Call your doctor or health care professional for advice if you get a fever, chills or sore throat, or other symptoms of a cold or flu. Do not treat yourself. This drug decreases your body's ability to fight infections. Try to avoid being around people who are sick.

This medicine may increase your risk to bruise or bleed. Call your doctor or health care professional if you notice any unusual bleeding.

Be careful brushing and flossing your teeth or using a toothpick because you may get an infection or bleed more easily. If you have any dental work done, tell your dentist you are receiving this medicine.

Avoid taking products that contain aspirin, acetaminophen, ibuprofen, naproxen, or ketoprofen unless instructed by your doctor. These medicines may hide a fever.

Do not become pregnant while taking this medicine. Women should inform their doctor if they wish to become pregnant or think they might be pregnant. There is a potential for serious side effects to an unborn child. Men should inform their doctors if they wish to father a child. Men and women need to use effective contraceptive methods during treatment and for at least 6 months after stopping this medicine. Talk to your health care professional or pharmacist for more information. Do not breast-feed an infant while taking this medicine.

What side effects may I notice from receiving this medicine?

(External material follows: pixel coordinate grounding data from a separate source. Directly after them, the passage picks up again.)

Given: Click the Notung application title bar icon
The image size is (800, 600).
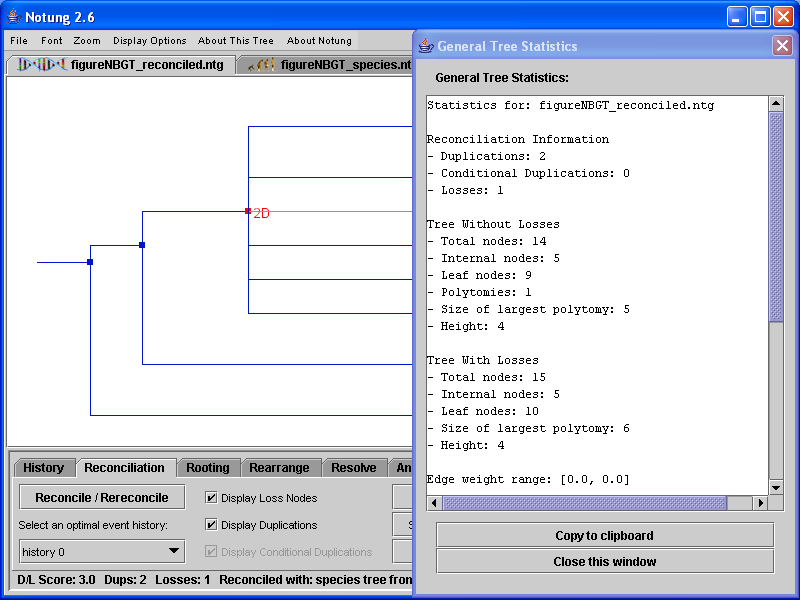Looking at the screenshot, I should coord(12,17).
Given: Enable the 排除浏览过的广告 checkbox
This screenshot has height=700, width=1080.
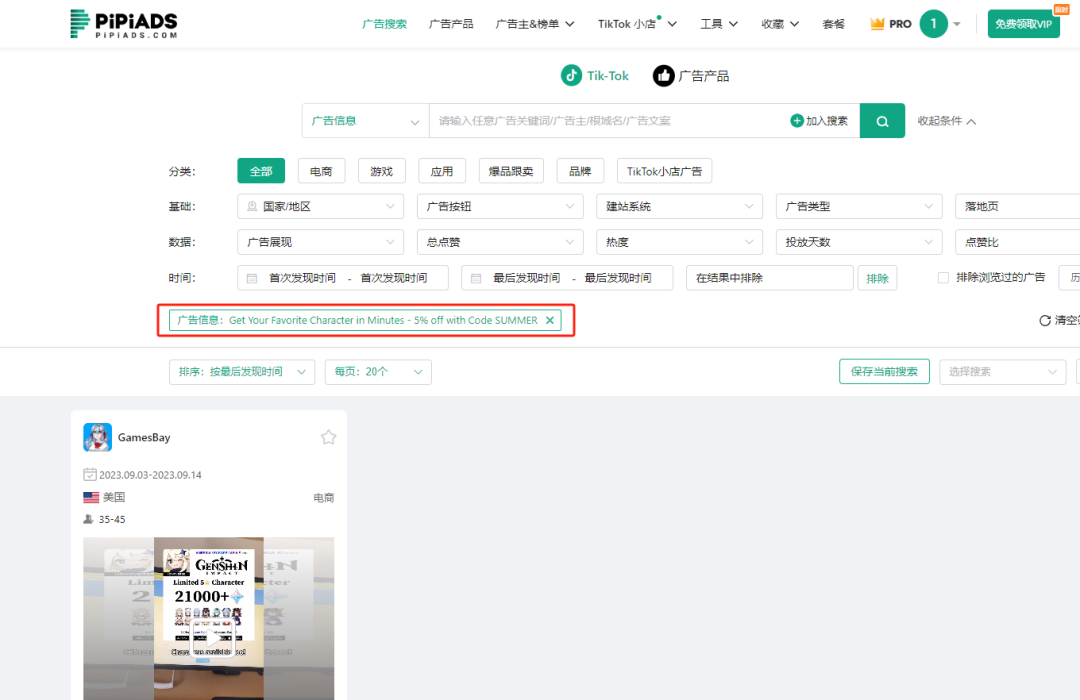Looking at the screenshot, I should point(944,277).
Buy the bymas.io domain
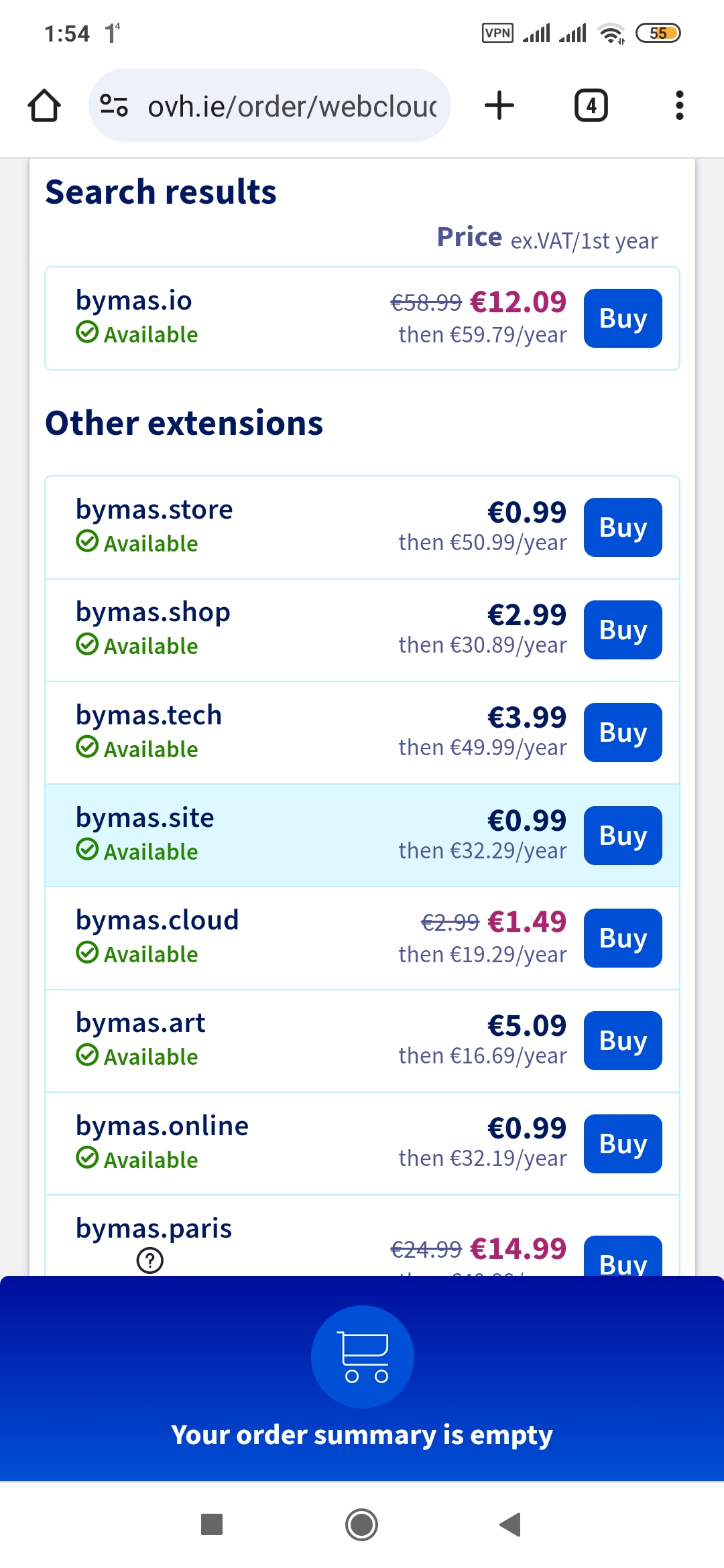The image size is (724, 1568). point(623,318)
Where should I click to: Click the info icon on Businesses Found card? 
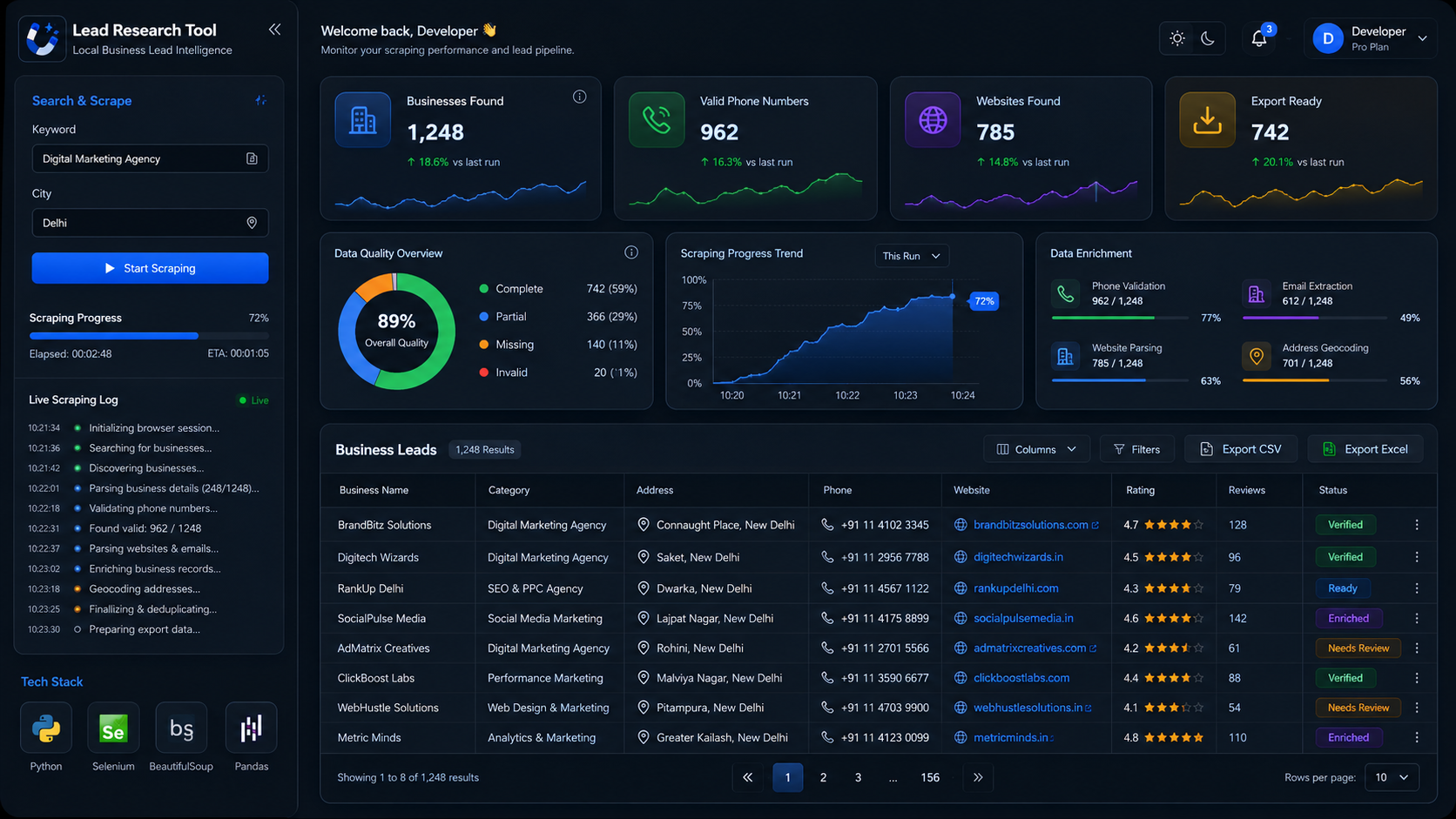[580, 97]
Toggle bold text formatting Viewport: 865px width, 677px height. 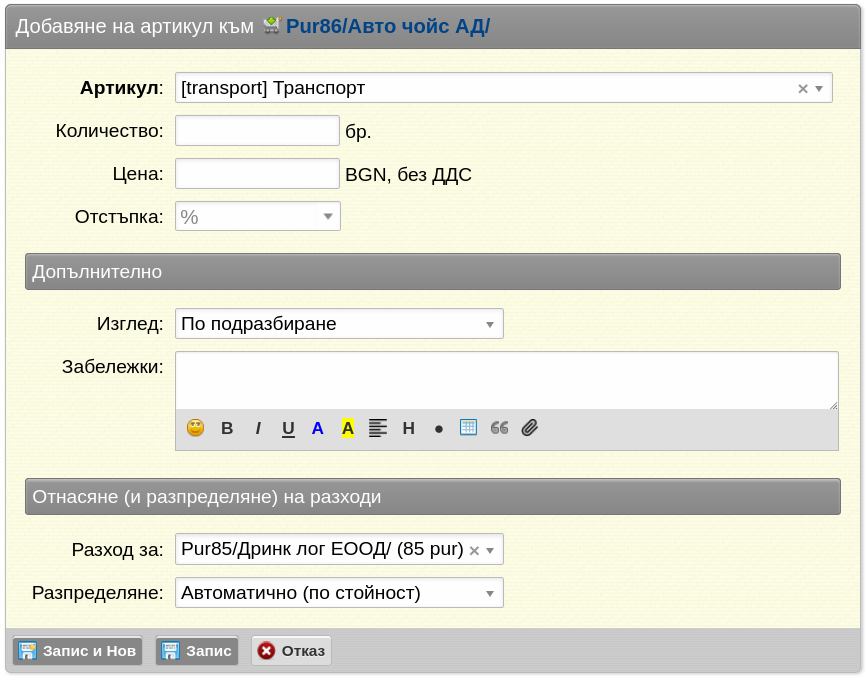[227, 428]
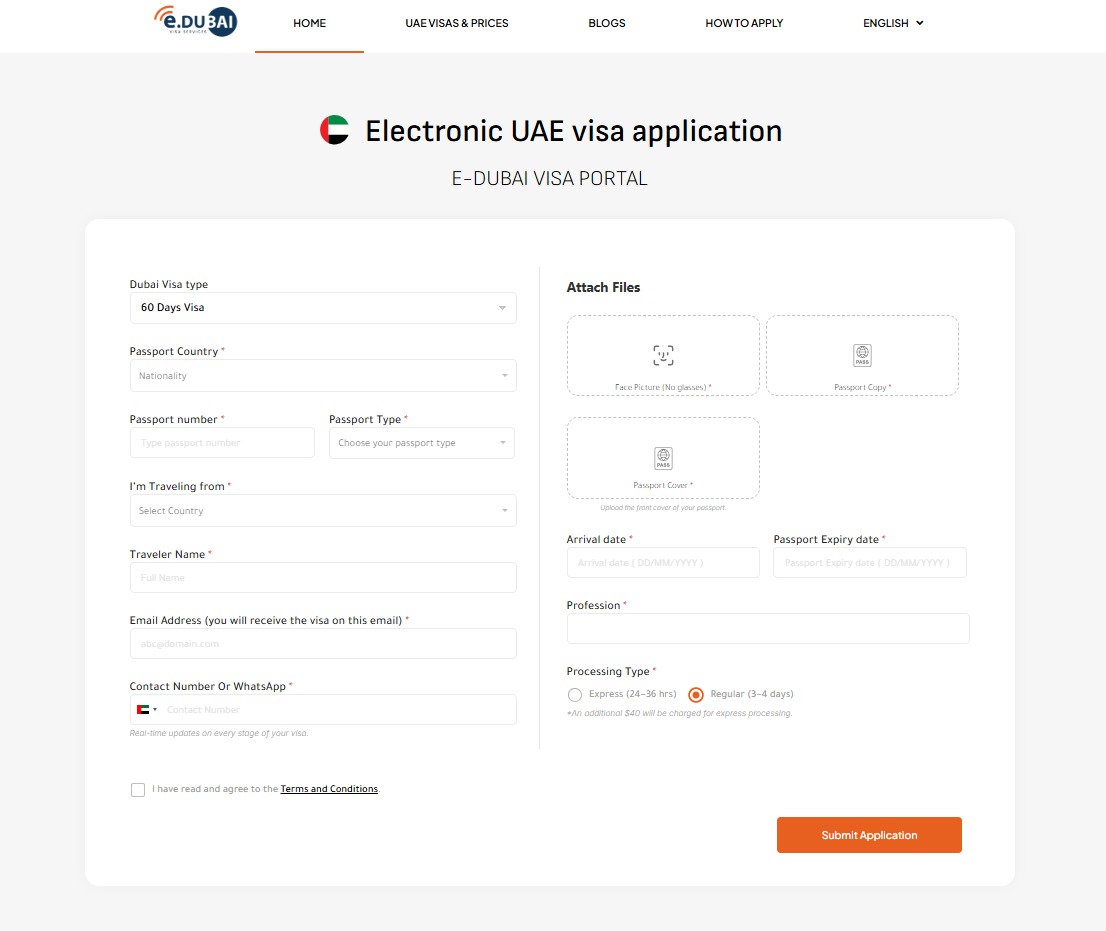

Side effects that you should report to your doctor or health care professional as soon as possible:

  • allergic reactions like skin rash, itching or hives, swelling of the face, lips, or tongue

  • chest pain

  • diarrhea

  • difficulty breathing, wheezing

  • dizziness or fainting

  • palpitations

  • shortness of breath

  • signs of infection like fever or chills, cough, sore throat, pain or difficulty passing urine

  • unusual bleeding or bruising

  • unusually weak or tired

  • vomiting

Side effects that usually do not require medical attention (report to your doctor or health care professional if they continue or are bothersome):

  • constipation

  • diarrhea

  • fatigue

  • headache

  • insomnia

  • nausea

This list may not describe all possible side effects. Call your doctor for medical advice about side effects. You may report side effects to FDA at 1-800-FDA-1088.

Where should I keep my medicine?

This drug is given in a hospital or clinic and will not be stored at home.